Families need to know that, even without the existence of an emergency situation or a signed permission to release information, communication is still possible. They can always give information to the staff that is necessary for them to be able to treat their patient properly – information, for example, about the relative’s behavior prior to admission that the staff may not know about because he or she was too guarded to mention it. They can tell the staff about their particular concerns or what a wonderful person their relative was prior to being afflicted by illness. As a well-known American psychiatrist, Robert Liberman, puts it in a recent textbook:
“Too many practitioners pay obeisance to a misguided conception of privacy and confidentiality. There is no violation of confidentiality when a clinician solicits information from family members. Can anyone picture an internist or surgeon failing to invite a close family member to provide confirming and converging information regarding the patient as a key element in diagnosis and choice of treatment?”
What can family members do in this situation? Firstly, they should be assertive.
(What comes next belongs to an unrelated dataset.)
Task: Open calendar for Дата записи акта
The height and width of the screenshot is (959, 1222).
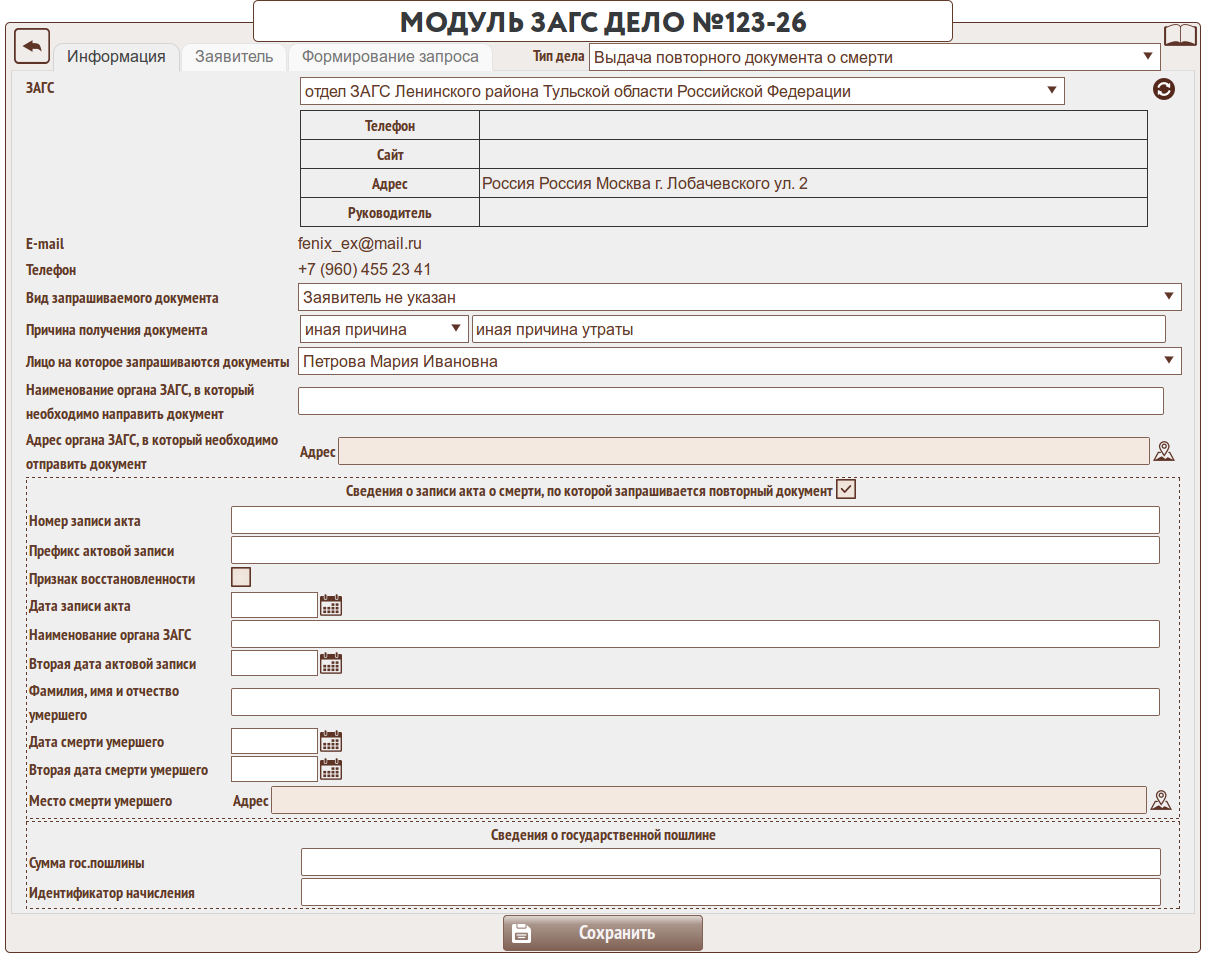Action: (x=331, y=605)
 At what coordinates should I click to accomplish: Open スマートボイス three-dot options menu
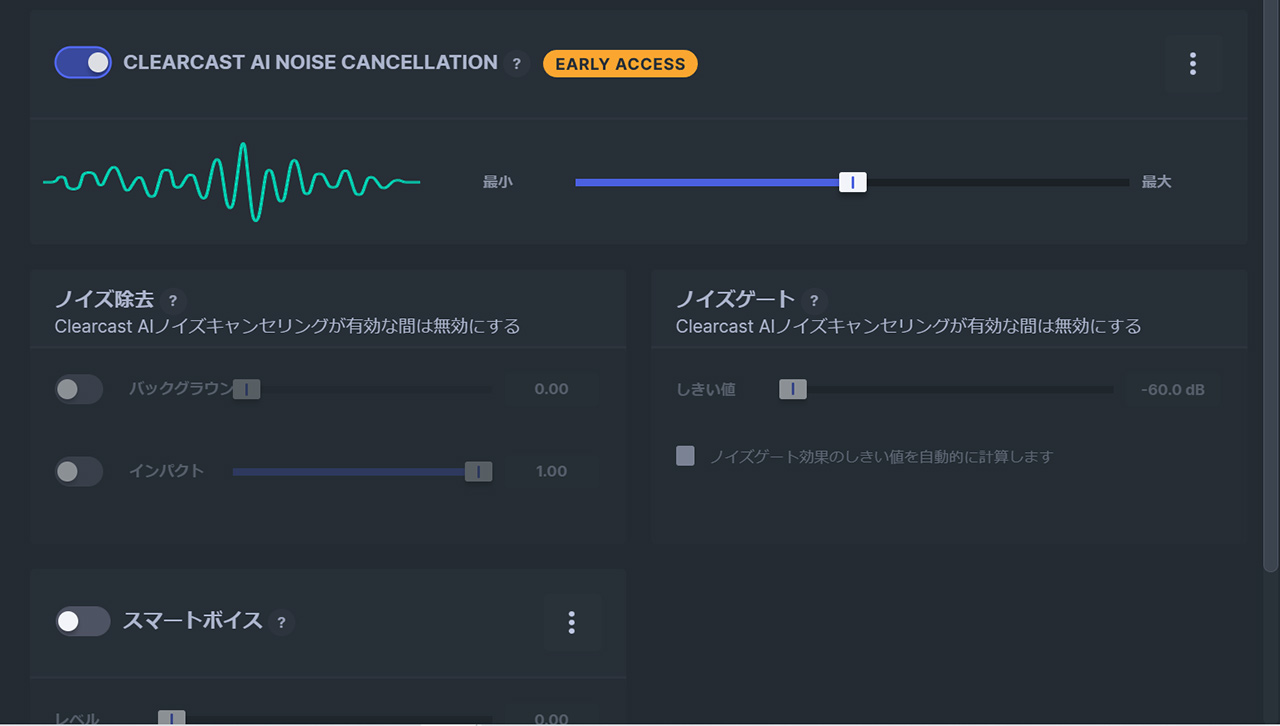[x=572, y=623]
They have a right to know what is happening with their relative. Secondly: they should ask the staff to ask their relative to sign a release of information allowing the staff to talk to them. Failing that, they can ask their relative directly to ask the staff to give him or her the same form to sign. If it doesn’t work on Day One, they can try again a few days later. Thirdly: they must be aware that there is no law that prevents them from giving information to anyone on the hospital staff. Fourthly: they should expect to be included in post-hospital discharge planning unless the patient specifically objects to the family being included.